Diese winzige Talstraße ist landschaftlich ein Traum 🌲✨ – fahrerisch aber eine echte Herausforderung.

Megakurvig, meist einspurig, nur hier und da eine Haltebucht. Treffen sich zwei Autos, heißt es oft: einer muss zurücksetzen. Dazu kommen teils erhebliche Höhen über dem reißenden Wildgutachbach – und über lange Strecken keine Leitplanke.
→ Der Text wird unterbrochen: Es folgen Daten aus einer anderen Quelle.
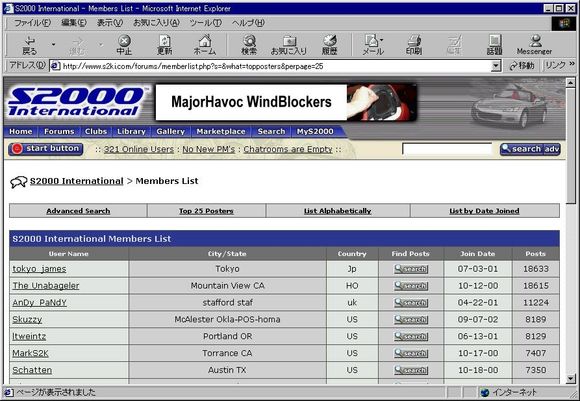The image size is (580, 401).
Task: Click the page's vertical scrollbar down arrow
Action: (571, 378)
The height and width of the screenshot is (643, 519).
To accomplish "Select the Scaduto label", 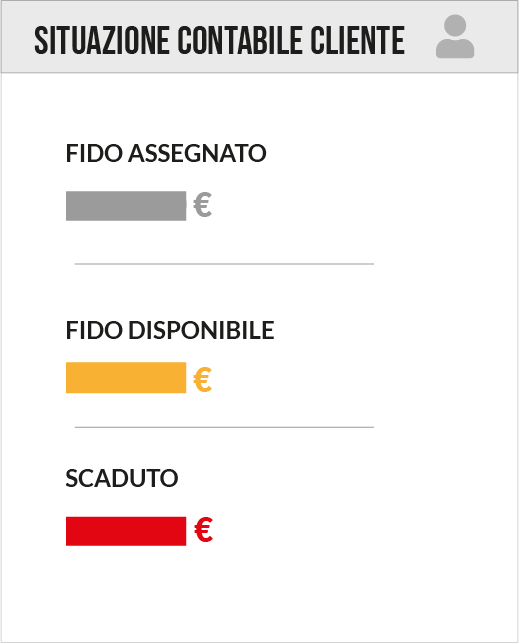I will coord(122,478).
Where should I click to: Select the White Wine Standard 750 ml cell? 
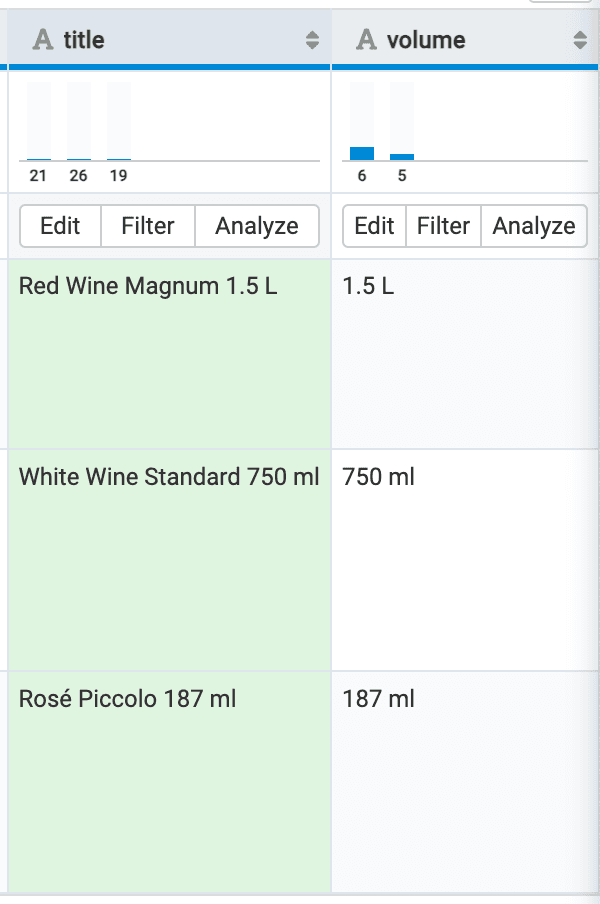tap(170, 560)
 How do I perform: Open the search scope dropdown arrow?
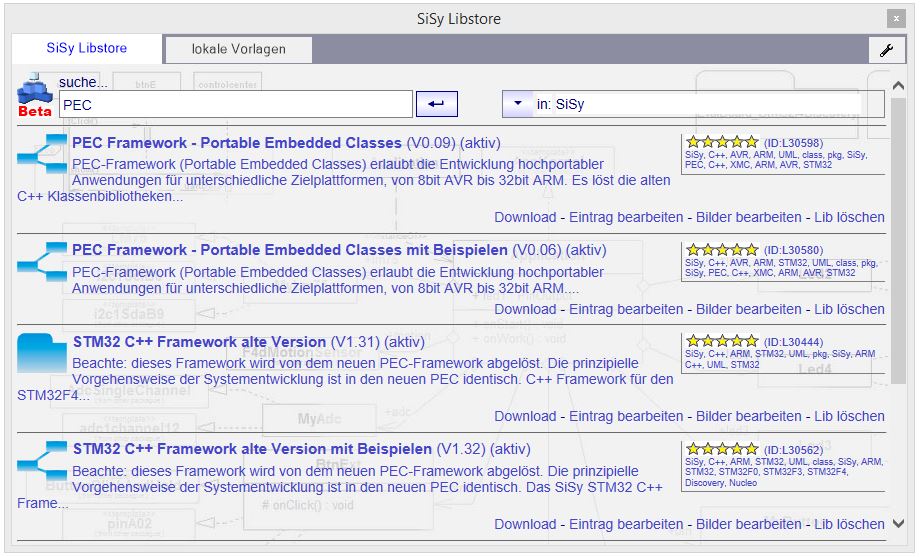coord(517,104)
Man fährt also nicht nur gegen die Kurven, sondern auch gegen Wildwechsel, möglichen Steinschlag und die Einheimischen, die hier jeden Stein kennen und entsprechend mit Affentempo durchs Tal brettern 😅

Der Vorteil: Man spart sich den Weg über die Berge und mehrere Ortschaften – rund 15 Kilometer weniger, was über den Pass fast eine halbe Stunde extra Fahrzeit bedeuten würde.

Der Talkessel zwischen Thurner und Furtwangen, von dem diese Nebenstrecke Richtung Simonswald abzweigt, heißt übrigens schon seit dem Mittelalter „Hexenloch“. Früher glaubte man, dass hier bei Nebel die Hexen aus der Wilden Gutach kommen und einem nach dem Leben trachten.
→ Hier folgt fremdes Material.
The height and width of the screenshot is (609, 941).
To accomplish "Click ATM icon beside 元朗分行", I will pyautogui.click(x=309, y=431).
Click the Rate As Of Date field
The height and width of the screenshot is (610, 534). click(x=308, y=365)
Heute ist die größte Gefahr eher der Schnee ❄️

Wenn der die Fahrbahn bedeckt, muss man mit geübter Hand-Fuß-Koordination zwischen den hohen Schneestecken hindurch manövrieren – sonst findet man sich schneller im Bachbett wieder, als einem lieb ist.

Eine Straße, die Respekt verlangt – aber mit unglaublichen Ausblicken belohnt. Viel Spaß bei der Fahrt durchs Hexenloch!